─── TEXTO DE ORIGEN ───
Eduardo Blandón
La efervescencia de los días parece ser la expresión de que nos encontramos en un momento crucial de la historia. Quiero decir que los protagonismos globales, el enfrentamiento entre potencias, Estados Unidos, China y Rusia principalmente, son movimientos tectónicos que no deben pasar desapercibidos a causa del Coronavirus -que se ha colado inesperadamente en las ya agitadas aguas en que nos hallábamos-.
Algunos han visto en el COVID-19 el punto de inflexión generador de un cambio epocal del que debemos esperar una especie de renacimiento, la conversión de nuestra conducta errática superada por una sorpresiva madurez. Tristemente es solo un ardid más de nuestra propensión imaginativa, pues la realidad indica la permanencia de impulsos primitivos.
Me refiero al instinto de guerra que prevalece entre las distintas potencias que amenaza no solo la estabilidad de esas naciones, la vida, la economía y la paz, sino el propio porvenir del planeta del que dependemos los que la habitamos. Hay que reconocer que no hemos extirpado la cultura de muerte en pleno siglo XXI, peor aún, la voluntad de exterminio ha sido sofisticada por una tecnología sin límites.
De igual modo, el apetito de consumo, esencial en la dinámica capitalista, continúa condicionando la vida de las demás especies. No hemos transitado del modelo en que nos sentimos superiores, “reyes de la creación”, facultados para disponer de la naturaleza a placer, a uno alterno en el que reconocemos a ese “otro” como nuestro prójimo o hermano que debemos proteger y cuidar.
───
[TRABAJO POR HACER]
1. Indique, por favor, si cada afirmación concuerda con el artículo sobre la COVID-19 y las potencias mundiales, y respalde su respuesta con las palabras exactas del artículo: (a) Estados Unidos, China y Rusia aparecen como las principales potencias enfrentadas. (b) El COVID-19 ha producido un renacimiento y una madurez en nuestra conducta. (c) La tecnología ha sofisticado la voluntad de exterminio.
2. Según el artículo sobre la COVID-19 y las potencias mundiales, ¿qué rasgo esencial de la dinámica capitalista sigue condicionando la vida de las demás especies?
─── REGISTROS DE DATOS ───
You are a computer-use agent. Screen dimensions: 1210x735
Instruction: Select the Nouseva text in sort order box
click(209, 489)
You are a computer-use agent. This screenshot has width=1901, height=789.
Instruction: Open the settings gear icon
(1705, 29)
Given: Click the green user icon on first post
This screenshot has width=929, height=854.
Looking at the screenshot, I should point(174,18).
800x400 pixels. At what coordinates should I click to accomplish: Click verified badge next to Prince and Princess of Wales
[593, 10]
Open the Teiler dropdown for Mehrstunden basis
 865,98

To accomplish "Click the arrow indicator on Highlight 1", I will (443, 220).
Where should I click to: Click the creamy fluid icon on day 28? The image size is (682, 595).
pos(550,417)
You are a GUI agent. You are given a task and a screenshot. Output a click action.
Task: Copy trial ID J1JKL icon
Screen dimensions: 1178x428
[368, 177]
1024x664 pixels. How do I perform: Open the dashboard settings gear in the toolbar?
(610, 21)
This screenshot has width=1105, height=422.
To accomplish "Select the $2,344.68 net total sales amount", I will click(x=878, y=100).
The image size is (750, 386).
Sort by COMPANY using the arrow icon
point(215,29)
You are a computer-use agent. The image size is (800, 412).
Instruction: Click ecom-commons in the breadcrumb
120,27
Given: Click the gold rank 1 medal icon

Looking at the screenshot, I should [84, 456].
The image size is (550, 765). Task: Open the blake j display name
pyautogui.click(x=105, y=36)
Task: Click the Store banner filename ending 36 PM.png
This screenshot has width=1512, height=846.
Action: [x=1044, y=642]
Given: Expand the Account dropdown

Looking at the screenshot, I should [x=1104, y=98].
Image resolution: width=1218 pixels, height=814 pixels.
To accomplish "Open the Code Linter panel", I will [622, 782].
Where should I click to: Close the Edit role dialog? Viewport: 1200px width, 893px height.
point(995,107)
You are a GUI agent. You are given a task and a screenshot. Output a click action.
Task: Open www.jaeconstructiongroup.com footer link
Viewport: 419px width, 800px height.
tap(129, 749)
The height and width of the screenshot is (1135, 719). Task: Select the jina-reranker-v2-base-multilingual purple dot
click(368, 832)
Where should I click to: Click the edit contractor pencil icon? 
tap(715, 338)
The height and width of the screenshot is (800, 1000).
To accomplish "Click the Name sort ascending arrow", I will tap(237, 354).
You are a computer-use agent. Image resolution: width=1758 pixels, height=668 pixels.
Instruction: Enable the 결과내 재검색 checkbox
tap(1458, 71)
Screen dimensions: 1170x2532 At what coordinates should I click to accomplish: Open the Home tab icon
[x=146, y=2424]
───
[LISTA DE RESPUESTAS]
1.
(a) Sí: «Estados Unidos, China y Rusia principalmente».
(b) No: «Tristemente es solo un ardid más de nuestra propensión imaginativa, pues la realidad indica la permanencia de impulsos primitivos».
(c) Sí: «la voluntad de exterminio ha sido sofisticada por una tecnología sin límites».

2. El apetito de consumo.